Circuit type: DC two-wire, single-phase, or three-phase.

Using Table 8 Directly: Resistance Method

This is the most straightforward method.

For a DC two-wire circuit or single-phase two-wire circuit:

VD=  (2×I×D×R) / 1000

Where:

VD = voltage drop, in volts

2 = outgoing and returning conductor path

I = current, in amperes

D = one-way distance, in meters or in feet

R = Table 8 conductor resistance in ohms per 1000 meters

Use meters if the distance is measured in metric or feet if the distance is measure in imperial units.

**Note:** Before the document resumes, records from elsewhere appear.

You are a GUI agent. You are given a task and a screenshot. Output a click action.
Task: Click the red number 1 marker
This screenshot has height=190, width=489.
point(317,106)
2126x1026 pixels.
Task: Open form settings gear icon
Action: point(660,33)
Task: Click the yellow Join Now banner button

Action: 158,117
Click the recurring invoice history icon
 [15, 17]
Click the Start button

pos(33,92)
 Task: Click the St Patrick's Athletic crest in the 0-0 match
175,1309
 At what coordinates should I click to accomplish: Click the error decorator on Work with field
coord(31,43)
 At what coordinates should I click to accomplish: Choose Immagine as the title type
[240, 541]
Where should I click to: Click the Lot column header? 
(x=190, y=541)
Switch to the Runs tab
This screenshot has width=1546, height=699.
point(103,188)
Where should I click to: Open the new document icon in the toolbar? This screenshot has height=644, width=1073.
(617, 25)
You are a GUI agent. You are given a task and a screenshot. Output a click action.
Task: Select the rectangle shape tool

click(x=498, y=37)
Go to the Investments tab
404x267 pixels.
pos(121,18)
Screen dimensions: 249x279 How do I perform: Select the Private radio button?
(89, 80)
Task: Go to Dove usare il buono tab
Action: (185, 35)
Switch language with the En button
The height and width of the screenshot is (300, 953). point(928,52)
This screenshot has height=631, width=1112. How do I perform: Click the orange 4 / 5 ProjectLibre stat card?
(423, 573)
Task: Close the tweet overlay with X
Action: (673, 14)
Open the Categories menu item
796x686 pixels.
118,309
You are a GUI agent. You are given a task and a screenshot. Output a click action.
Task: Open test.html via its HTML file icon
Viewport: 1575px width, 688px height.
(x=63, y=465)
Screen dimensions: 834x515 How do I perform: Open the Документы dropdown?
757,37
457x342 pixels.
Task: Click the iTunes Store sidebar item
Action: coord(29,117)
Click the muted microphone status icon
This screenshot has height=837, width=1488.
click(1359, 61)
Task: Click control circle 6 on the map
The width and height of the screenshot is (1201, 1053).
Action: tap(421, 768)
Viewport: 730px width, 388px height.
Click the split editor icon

Very Important Rule: Do Not Mix Units

If the distance is in feet, use ohms per 1000 feet. If the distance is in meters, use ohms per 1000 meters

                ​

 Example: DC Voltage Drop Using Table 8, Imperial Distance

Problem

A 120 VDC circuit supplies a 20-amp load. The load is 300 feet from the source. The conductor is 4 AWG uncoated copper.

Find the voltage drop.

Step 1: Find 4 AWG copper in Table 8, Chapter 9 of the NEC

From Table 8:

4 AWG copper = 41,740 circular mils

4 AWG uncoated copper resistance = approximately 0.308 ohms per 1000 feet

Step 2: Use the imperial voltage drop formula

VD=    (2×I×D×R) / 1000

VD=( 2 x 20 x 300 x 0.308) / 1000       ​

                ​VD=3.696V

Step 3: Find percent voltage drop

%VD= (The voltage drop value you just found/ divided by the system voltage) x 100

%VD= (3.696 /120) x 100= 3.08%

The voltage drop is approximately: 3.7V The percentage voltage drop is approximately 3.1%

 Example: DC Voltage Drop Using Table 8, Metric Distance

Problem

A 120 VDC circuit supplies a 20-amp load. The load is 90 meters from the source. The conductor is 4 AWG uncoated copper.

Find the voltage drop.

Step 1: Find the metric resistance value

From Table 8, 4 AWG uncoated copper has a resistance of approximately: 1.010 Ω/km

Step 2: Use the voltage drop formula VD=(2×I×D×R) / 1000

VD= (2×20×90×1.010) / 1000= 3.636 Volts

                ​VD=3.636V

Step 3: Find percent voltage drop

%VD= (Voltage drop you just found / the system voltage) x 100

(3.636 / 120) x 100= 3.03        ​

%VD=3.03%

Answer

The voltage drop is approximately 3.64V. The percent voltage drop is approximately 3.0%

You can find an approximate three phase voltage drop using the same formula but with one change. Instead of using 2 in the formula, use 1.732. This will give you only an approximate line to neutral voltage drop. To find the actual line to neutral and line to line voltage drop on a three phase AC system, use the AC voltage drop formula that follow this explanation of DC voltage drop formulas. 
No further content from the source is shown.